An international charity is giving many girls their lives back with a simple feminine hygiene kit they create and hand out.
Linda Sidorow is a volunteer with the Springfield, Man., division of Days for Girls. She's been sewing for them for roughly six years since she retired. She spent 45 years as a Medical Technologist in Winnipeg.
After Sidorow's daughter told her about the Days for Girls organization and how they helped teen girls in developing countries by giving them reusable pads, she thought it a great way to fill her time. Sidorow loves to sew and volunteering with the charity allows her to do just that while blessing young women around the world.
"My liaison [with the charity] supplies me with the material. I sew the cloth shields that the flannelette pads go into. Mine is just a small part. When I'm done I send it back to be inspected," says Sidorow.
While many of the pieces are sewn in individual volunteers' homes, each piece is inspected before being shipped out, to make sure the quality is high so that it lasts for the girls.
"There are many things that compose a kit. They consist of a bag, two pairs of underwear, one moisture-resistant transport bag, a washcloth, a hotel size soap, two moisture-resistant shields which is what I sew, and eight high-quality flannelette pads. They also get care and instruction for these."
To create one kit costs roughly $15, but the value is far greater for the teenage girls that receive them. Each kit is created from donations that people give through fabric, money, or their time.
"Most of these girls, when they reach the age of maturity and start their menstrual cycles, they're not allowed to go to school [during their period] because they don't have any products."
The effects of not going to school for one out of four weeks a month can be life-changing for girls.
"They can miss up to 180 days of school a year and that puts them behind everything. A lot [of the girls] will drop out and become child brides, all because of being a woman.
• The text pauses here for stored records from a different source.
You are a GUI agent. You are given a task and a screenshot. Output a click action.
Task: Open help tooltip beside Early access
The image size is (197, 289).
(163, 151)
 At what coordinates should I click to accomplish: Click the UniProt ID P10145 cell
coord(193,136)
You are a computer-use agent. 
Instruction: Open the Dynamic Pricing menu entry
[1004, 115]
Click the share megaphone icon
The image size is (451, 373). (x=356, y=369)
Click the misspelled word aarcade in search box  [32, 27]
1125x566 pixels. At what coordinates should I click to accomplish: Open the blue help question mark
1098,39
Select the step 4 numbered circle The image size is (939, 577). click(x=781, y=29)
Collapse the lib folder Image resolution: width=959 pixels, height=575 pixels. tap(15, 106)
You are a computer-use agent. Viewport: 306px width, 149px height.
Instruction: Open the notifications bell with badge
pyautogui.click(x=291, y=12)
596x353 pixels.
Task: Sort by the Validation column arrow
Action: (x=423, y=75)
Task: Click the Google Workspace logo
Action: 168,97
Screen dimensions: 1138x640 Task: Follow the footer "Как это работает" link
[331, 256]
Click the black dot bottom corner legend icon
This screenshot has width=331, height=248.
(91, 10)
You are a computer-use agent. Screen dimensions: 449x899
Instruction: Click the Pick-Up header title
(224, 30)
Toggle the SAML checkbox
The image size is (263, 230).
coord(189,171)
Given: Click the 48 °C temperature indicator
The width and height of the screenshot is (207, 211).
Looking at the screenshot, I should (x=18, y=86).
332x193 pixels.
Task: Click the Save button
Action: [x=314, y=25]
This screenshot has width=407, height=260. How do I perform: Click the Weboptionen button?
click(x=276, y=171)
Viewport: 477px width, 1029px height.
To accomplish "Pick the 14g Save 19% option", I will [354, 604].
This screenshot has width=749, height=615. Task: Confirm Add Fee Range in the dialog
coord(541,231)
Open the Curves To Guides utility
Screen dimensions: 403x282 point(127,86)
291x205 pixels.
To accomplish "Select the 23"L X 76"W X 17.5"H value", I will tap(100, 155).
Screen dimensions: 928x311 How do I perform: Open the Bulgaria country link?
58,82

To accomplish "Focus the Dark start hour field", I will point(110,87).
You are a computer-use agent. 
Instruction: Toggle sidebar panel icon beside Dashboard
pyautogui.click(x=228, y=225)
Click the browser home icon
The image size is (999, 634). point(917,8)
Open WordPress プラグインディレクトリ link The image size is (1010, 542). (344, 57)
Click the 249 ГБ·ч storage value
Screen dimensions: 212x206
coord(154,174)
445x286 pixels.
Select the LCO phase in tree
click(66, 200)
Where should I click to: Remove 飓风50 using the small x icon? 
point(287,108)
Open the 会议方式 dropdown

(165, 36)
This is not something we ask for, but something we are born with," she says.
The kits have gone to help girls around the world including countries such as Beirut, Afghanistan, Kenya, Iraq, El Salvador, Cambodia, and Haiti to name a few.
"People in first world countries and in Canada, we don't know how lucky we are that we can go to the store and pick up disposable pads or reusable ones we can wash. These girls use things like leaves, moss, ashes, dirt. Anything that will absorb."
Once the girls receive a kit, it allows them to stay in school with their male counterparts. In reality, it changes their lives, according to Sidorow.
"Each kit is designed to last three years. Some of the countries set up sewing machines and fabric and then they have the women make their own, which really cut down on transportation costs."
The Springfield office of Days for Girls created and donated 855 kits last year during the pandemic before they ran out of fabric.
There are four Days for Girls chapters in Manitoba and many others all around Canada.